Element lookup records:
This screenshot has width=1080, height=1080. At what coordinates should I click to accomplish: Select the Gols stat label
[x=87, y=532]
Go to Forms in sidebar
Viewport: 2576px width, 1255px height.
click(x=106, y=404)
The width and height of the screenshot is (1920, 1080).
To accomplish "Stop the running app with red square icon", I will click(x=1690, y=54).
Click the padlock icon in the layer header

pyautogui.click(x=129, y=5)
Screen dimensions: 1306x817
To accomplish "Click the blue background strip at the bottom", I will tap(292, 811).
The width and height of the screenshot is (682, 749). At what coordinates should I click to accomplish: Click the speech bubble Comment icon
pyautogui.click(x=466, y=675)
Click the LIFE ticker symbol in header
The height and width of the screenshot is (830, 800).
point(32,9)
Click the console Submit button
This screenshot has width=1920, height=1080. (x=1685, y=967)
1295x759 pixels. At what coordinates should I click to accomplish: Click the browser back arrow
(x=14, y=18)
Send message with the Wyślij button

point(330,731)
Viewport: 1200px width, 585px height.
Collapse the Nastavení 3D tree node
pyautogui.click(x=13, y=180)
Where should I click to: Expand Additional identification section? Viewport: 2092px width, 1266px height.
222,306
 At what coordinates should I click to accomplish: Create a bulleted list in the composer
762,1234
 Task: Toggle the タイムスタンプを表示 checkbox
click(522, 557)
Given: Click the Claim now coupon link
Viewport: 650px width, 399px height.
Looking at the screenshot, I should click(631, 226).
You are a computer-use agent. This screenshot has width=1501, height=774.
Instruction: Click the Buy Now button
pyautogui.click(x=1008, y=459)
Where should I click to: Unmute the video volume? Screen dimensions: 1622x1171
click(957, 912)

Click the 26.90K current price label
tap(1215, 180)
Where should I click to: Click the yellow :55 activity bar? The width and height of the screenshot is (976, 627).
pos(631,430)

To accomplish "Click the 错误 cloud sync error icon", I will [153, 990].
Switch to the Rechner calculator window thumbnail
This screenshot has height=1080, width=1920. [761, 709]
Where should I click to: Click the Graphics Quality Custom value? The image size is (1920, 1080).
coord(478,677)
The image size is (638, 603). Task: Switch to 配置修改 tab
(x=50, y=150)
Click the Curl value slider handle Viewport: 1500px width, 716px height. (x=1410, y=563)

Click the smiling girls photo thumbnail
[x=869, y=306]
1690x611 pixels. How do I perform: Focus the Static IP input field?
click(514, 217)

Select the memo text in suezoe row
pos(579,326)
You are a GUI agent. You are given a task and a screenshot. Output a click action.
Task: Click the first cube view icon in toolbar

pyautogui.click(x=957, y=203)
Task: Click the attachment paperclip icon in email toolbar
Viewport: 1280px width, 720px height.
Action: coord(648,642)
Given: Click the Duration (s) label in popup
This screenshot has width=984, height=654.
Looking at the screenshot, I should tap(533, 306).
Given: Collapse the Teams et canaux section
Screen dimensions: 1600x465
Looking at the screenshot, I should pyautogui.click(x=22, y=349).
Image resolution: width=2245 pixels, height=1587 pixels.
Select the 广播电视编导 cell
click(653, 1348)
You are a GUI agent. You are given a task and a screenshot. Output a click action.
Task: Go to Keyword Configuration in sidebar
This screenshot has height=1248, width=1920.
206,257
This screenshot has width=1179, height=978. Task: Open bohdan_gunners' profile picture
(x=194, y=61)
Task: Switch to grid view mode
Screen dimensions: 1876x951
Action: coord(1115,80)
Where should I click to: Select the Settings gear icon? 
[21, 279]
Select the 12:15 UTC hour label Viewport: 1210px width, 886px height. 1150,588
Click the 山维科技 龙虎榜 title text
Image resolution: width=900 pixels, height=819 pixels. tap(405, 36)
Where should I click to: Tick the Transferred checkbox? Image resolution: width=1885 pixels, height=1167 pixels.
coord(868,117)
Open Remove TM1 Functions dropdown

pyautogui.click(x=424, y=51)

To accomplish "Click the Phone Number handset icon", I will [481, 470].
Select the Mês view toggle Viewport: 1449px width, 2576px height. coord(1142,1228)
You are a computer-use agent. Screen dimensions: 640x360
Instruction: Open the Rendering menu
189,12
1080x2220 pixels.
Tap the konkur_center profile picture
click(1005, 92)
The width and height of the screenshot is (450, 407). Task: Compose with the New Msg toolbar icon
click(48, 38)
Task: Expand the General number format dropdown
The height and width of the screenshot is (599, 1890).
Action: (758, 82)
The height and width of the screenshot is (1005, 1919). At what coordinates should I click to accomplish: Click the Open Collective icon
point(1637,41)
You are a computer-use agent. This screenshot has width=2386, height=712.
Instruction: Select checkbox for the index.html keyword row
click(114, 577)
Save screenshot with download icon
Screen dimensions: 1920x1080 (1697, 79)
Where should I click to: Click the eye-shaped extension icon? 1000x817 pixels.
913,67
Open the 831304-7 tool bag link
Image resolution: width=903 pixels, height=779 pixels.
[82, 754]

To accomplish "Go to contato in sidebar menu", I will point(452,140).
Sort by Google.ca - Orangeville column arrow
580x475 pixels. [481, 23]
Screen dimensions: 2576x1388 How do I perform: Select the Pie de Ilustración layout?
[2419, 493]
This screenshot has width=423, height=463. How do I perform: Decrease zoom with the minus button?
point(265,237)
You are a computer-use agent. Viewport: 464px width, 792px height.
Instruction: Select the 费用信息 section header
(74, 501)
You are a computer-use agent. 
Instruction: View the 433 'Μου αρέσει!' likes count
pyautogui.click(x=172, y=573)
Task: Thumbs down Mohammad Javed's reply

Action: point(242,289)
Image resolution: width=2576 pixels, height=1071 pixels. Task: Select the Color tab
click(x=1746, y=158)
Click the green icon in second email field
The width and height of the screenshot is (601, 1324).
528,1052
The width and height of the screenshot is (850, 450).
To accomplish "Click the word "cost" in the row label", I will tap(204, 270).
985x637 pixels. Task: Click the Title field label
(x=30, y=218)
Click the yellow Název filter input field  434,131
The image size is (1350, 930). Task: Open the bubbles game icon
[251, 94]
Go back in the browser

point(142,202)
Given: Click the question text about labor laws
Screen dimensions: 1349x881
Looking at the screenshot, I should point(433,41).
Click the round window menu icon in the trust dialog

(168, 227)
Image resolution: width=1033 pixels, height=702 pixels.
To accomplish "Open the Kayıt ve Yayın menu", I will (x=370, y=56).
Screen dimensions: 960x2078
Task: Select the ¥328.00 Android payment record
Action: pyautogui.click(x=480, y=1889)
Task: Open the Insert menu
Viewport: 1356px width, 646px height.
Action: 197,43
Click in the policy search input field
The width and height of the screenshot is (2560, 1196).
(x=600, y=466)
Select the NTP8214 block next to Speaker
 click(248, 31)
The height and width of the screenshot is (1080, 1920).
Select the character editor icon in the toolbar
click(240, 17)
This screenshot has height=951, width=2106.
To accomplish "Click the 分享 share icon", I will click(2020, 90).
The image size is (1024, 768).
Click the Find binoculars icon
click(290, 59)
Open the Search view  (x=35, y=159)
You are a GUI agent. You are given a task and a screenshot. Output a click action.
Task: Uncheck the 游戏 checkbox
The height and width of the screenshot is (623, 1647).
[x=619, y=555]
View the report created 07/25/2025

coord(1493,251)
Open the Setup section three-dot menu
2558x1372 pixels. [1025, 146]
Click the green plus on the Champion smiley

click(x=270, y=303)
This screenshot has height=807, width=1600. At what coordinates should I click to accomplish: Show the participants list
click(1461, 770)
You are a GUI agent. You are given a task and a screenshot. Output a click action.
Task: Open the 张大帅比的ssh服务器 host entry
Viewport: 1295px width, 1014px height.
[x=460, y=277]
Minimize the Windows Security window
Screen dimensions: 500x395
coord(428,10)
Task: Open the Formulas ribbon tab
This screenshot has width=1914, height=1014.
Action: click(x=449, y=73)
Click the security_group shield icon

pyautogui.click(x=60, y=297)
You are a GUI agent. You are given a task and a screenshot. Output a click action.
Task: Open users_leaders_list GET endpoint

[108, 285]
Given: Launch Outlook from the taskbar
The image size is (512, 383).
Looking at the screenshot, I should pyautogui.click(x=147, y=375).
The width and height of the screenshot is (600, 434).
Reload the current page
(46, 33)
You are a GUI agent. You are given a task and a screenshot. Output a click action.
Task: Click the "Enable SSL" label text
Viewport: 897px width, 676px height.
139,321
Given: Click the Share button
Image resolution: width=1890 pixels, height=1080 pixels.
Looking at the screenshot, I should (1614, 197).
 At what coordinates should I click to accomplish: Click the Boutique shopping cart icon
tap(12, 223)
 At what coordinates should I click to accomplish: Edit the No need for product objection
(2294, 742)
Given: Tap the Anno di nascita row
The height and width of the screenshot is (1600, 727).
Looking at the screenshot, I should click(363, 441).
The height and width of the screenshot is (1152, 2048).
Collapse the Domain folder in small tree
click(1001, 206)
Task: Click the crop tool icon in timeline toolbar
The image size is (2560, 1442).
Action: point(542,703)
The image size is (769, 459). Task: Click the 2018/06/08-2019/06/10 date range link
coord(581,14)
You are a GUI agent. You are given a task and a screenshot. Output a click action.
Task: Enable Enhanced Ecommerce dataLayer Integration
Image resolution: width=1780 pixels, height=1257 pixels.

**WHAT IS BEING ASKED:**
Turn the lines of the records from the line containing "You are a computer-use agent. Viewport: 464px" through the line containing "Looking at the screenshot, I should point(433,41)." into a numbered list, leaving out blank lines.

**RESULT:**
1. You are a computer-use agent. Viewport: 464px width, 792px height.
2. Instruction: Select the 费用信息 section header
3. (74, 501)
4. You are a computer-use agent. 
5. Instruction: View the 433 'Μου αρέσει!' likes count
6. pyautogui.click(x=172, y=573)
7. Task: Thumbs down Mohammad Javed's reply
8. Action: point(242,289)
9. Image resolution: width=2576 pixels, height=1071 pixels. Task: Select the Color tab
10. click(x=1746, y=158)
11. Click the green icon in second email field
12. The width and height of the screenshot is (601, 1324).
13. 528,1052
14. The width and height of the screenshot is (850, 450).
15. To accomplish "Click the word "cost" in the row label", I will tap(204, 270).
16. 985x637 pixels. Task: Click the Title field label
17. (x=30, y=218)
18. Click the yellow Název filter input field  434,131
19. The image size is (1350, 930). Task: Open the bubbles game icon
20. [251, 94]
21. Go back in the browser
22. point(142,202)
23. Given: Click the question text about labor laws
24. Screen dimensions: 1349x881
25. Looking at the screenshot, I should point(433,41).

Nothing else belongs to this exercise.